For the first time, physicists from Martin Luther University Halle-Wittenberg (MLU) have successfully managed to use powerful alternating magnetic fields to produce a new kind of spin wave that was formerly only theoretically projected.
Illustration of the experiment. Image Credit: Dreyer et al, Nature Communications (CC-BY-SA 4.0).
The researchers present the microscopic images of these spin waves in their report published in the journal “Nature Communications.”
The general notion of spintronics is to apply a unique property of electrons—spin—for numerous electronic applications like data and information technology. The spin can be defined as the intrinsic angular momentum of electrons that generates a magnetic moment. When these magnetic moments are coupled, it produces the magnetism that could eventually be applied in information processing.
Locally exciting these coupled magnetic moments using a magnetic field pulse causes it to spread like waves across the material. These are called magnons or spin waves.
A distinct type of those waves is at the center of the research performed by the physicists from Halle. Generally, the non-linear excitation of magnons creates integers of the output frequency—1,000 megahertz becomes 2,000 or 3,000, for instance.
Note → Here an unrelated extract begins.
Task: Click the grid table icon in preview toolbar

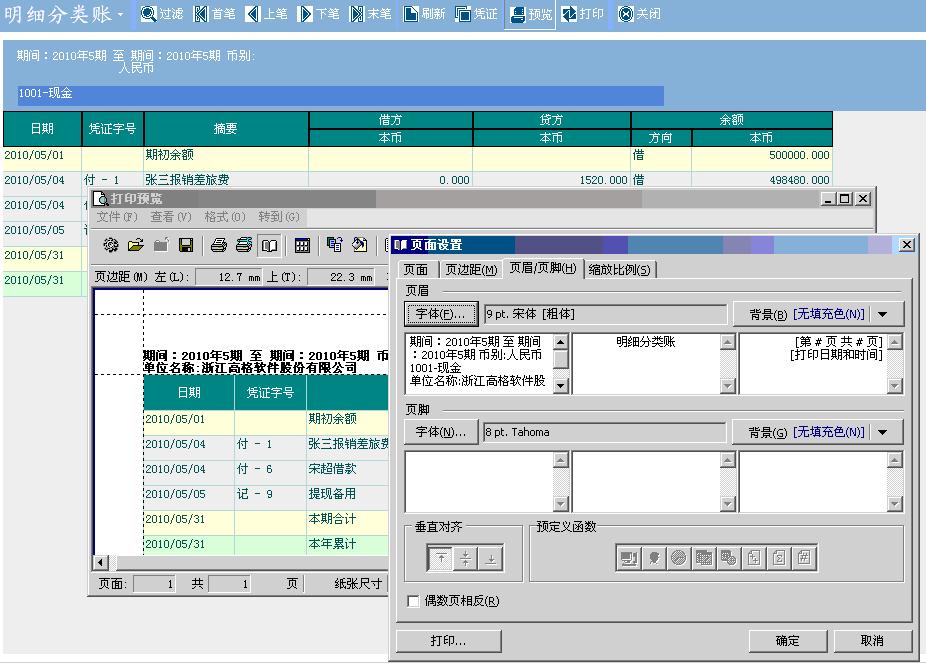Action: pyautogui.click(x=302, y=245)
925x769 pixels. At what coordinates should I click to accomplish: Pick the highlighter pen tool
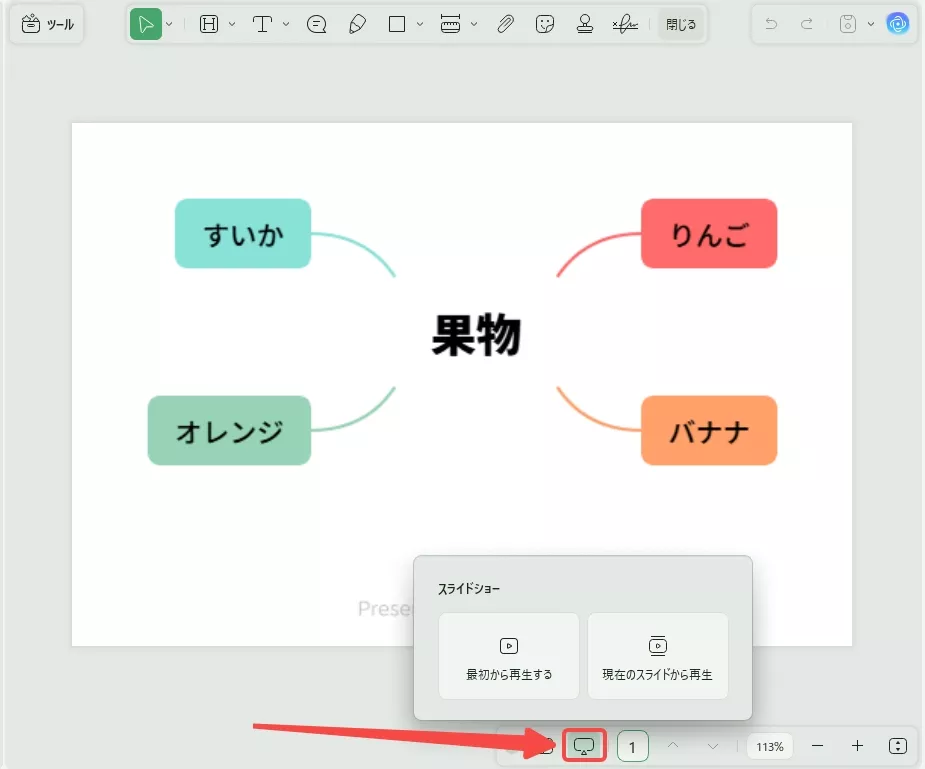(358, 23)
So far, it was only theoretically predicted that non-linear processes can generate spin waves at higher half-integer multiples of the excitation frequency.
Professor Georg Woltersdorf, Institute of Physics, Martin Luther University
The researchers have currently been able to experimentally demonstrate which circumstances are needed to produce these waves and to regulate their phase. Phase can be defined as the state of the oscillation of a wave at a specific point and time.
We are the first to confirm these excitations in experiments and have even been able to map them.
Professor Georg Woltersdorf, Institute of Physics, Martin Luther University
The physicist explains that the waves can be produced in two stable phase states, which means this finding could possibly be employed in data processing applications since computers, for instance, also utilize a binary system.
The Deutsche Forschungsgemeinschaft (German Research Foundation, DFG) funded the study.
Journal Reference:
Dreyer, R., et al. (2022) Imaging and phase-locking of non-linear spin waves. Nature Communications. doi.org/10.1038/s41467-022-32224-0.